Au début des années 2000, la plupart de mes recherches portaient sur l’expérience des patients vis-à-vis des soins, puisqu’il fallait à l’époque clarifier davantage quelles mesures permettraient d’évaluer efficacement les énormes investissements dans les projets de renouvellement en soins primaires. C’est devenu ma mission de dresser avec rigueur un portrait véritablement utile du patient ou de la voix publique. J’aimerais remercier les nombreuses personnes qui ont eu la générosité de parler de leur expérience et d’exposer leur point de vue, lors d’entrevues ou de sondages. Ces patients nous ont aidés, moi et plusieurs autres, à trouver la meilleure façon de déterminer la portée de leur domaine d’expertise et comment l’exprimer.
Faute d’espace, je ne pourrais pas nommer dans ce programme tous les mentors et les collègues envers qui je suis reconnaissante pour ma carrière gratifiante en recherche. La communauté nord-américaine de recherche en soins primaires survit et prospère dans une économie du don, reposant sur un généreux échange d’idées grâce auquel nous nouons des collaborations fructueuses et de profondes amitiés. Je remercie mes assistants de recherche et mon personnel pour leur talent, leur ténacité et leur passion. Sans eux, les propositions de recherche ne resteraient que des propositions.
Enfin, je souhaite par-dessus tout remercier ceux et celles qui m’ont soutenue durant de nombreuses années, et qui ont souvent cru en moi plus que je ne croyais en moi-même. Les gens de ma paroisse, auprès de qui je puise ma force, m’ont aidée à voir mon travail davantage comme une vocation qu’une carrière. Mes parents, deux têtes fortes qui se sont attaqués à de grands défis pour défendre une noble cause, m’ont donné un exemple saisissant de ce que signifie une vocation. Mes fils, Christopher et Mateo, m’aident à garder les pieds sur terre en me rappelant constamment ce qui compte réellement. Enfin, mon mari artiste, Peter Aitkens, a systématiquement démontré (P < 0,05) lors d’innombrables essais à effectif unique que l’amour, la fidélité et la beauté sont des facteurs déterminants du succès en recherche et d’une belle vie.
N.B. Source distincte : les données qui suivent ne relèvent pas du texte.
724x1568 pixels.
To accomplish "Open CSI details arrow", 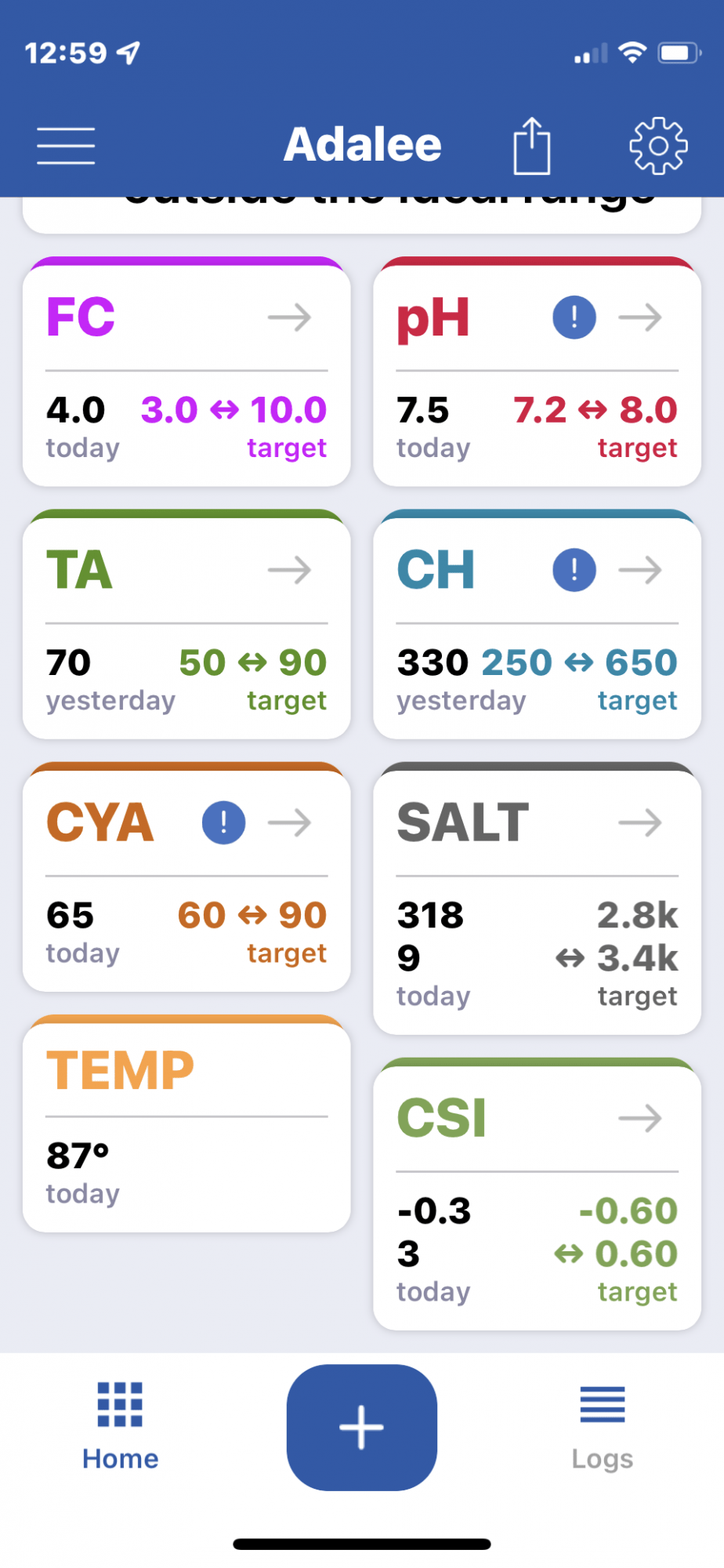I will tap(640, 1118).
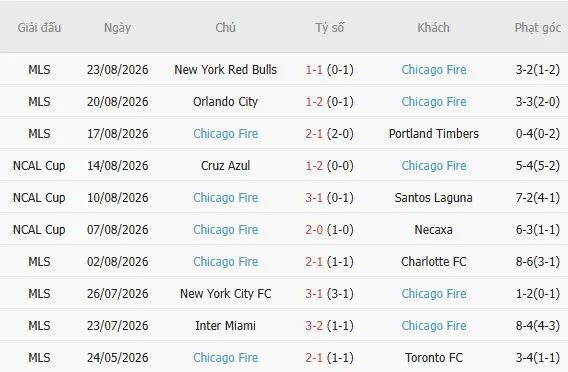Click the Phạt góc column header
Image resolution: width=568 pixels, height=372 pixels.
click(538, 28)
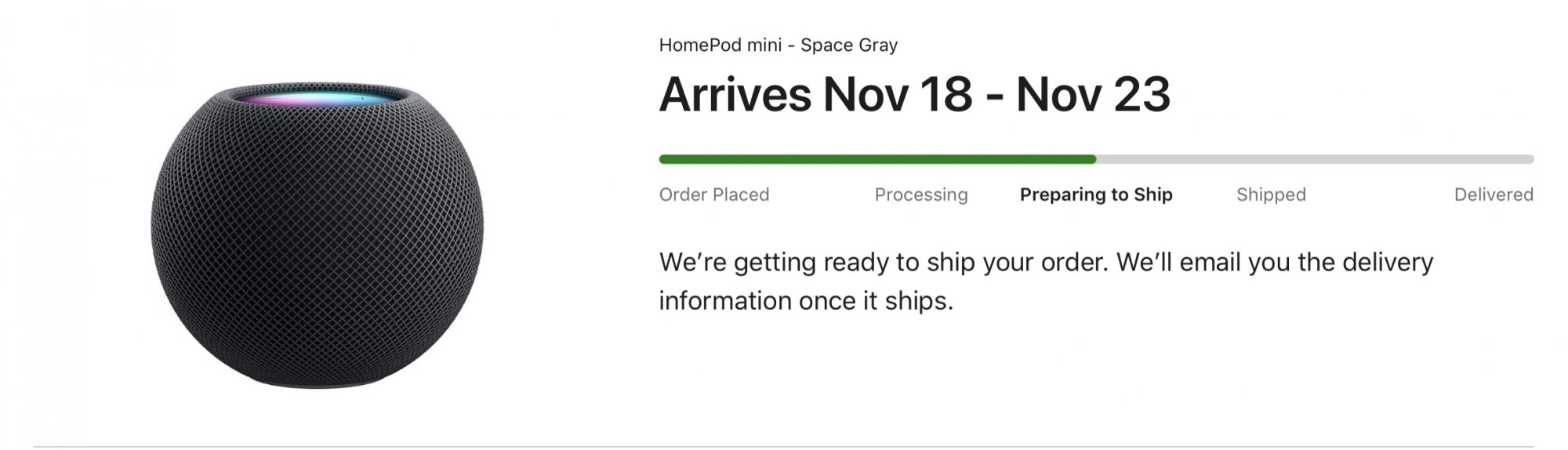Screen dimensions: 1568x450
Task: Click the gray unfilled part of progress bar
Action: tap(1314, 159)
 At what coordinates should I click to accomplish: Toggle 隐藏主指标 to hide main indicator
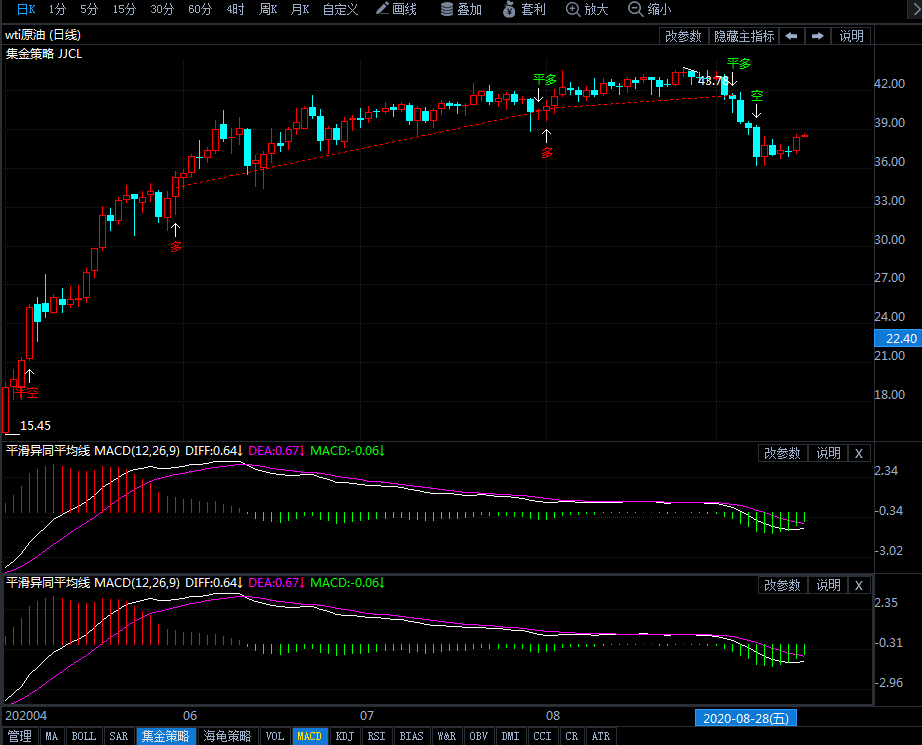743,36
Prix du chercheur de l’année en médecine familiale
Ce prix reconnaît un chercheur en médecine familiale, membre du CMFC, pour ses contributions originales à la recherche et à l’acquisition du savoir en médecine familiale au Canada. La contribution peut couvrir tout aspect de la recherche en médecine familiale, que ce soit sur le plan clinique, pédagogique ou des services de santé.
Ce prix vise à honorer un chercheur en médecine familiale qui a joué un rôle clé dans la définition, le développement et la dissémination de concepts importants pour la discipline de la médecine familiale.